The task:
As you look over the data below, please find each line where the word "icon" appears, then copy it.

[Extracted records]
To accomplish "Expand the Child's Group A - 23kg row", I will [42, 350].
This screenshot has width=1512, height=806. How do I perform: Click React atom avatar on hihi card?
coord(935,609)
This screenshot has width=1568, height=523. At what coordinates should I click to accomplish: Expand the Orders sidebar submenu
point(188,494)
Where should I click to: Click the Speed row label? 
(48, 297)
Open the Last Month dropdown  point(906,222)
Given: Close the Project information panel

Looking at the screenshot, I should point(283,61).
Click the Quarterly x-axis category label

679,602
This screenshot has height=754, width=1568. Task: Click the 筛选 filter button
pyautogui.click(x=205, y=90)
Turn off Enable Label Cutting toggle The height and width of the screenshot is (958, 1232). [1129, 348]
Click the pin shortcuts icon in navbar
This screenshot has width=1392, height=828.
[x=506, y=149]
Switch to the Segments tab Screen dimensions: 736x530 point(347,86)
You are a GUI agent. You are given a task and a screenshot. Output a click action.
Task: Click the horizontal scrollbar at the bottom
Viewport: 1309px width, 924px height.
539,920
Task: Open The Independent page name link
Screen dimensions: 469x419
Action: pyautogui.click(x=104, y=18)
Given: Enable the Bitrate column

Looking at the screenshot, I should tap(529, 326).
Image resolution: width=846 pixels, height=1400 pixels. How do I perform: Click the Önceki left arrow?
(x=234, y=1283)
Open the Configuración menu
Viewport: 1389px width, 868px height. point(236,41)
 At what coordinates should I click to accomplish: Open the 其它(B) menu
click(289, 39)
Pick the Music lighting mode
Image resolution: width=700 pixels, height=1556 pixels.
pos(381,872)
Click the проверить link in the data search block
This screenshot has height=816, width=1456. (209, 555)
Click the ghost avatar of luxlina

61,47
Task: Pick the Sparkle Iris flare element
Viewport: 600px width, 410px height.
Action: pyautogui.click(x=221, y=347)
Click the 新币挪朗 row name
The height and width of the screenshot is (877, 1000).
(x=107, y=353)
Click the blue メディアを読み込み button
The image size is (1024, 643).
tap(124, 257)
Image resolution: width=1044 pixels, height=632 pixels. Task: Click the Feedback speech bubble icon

Reply to the task:
Click the pin shortcuts icon in navbar
Image resolution: width=1044 pixels, height=632 pixels. Task: Click the Feedback speech bubble icon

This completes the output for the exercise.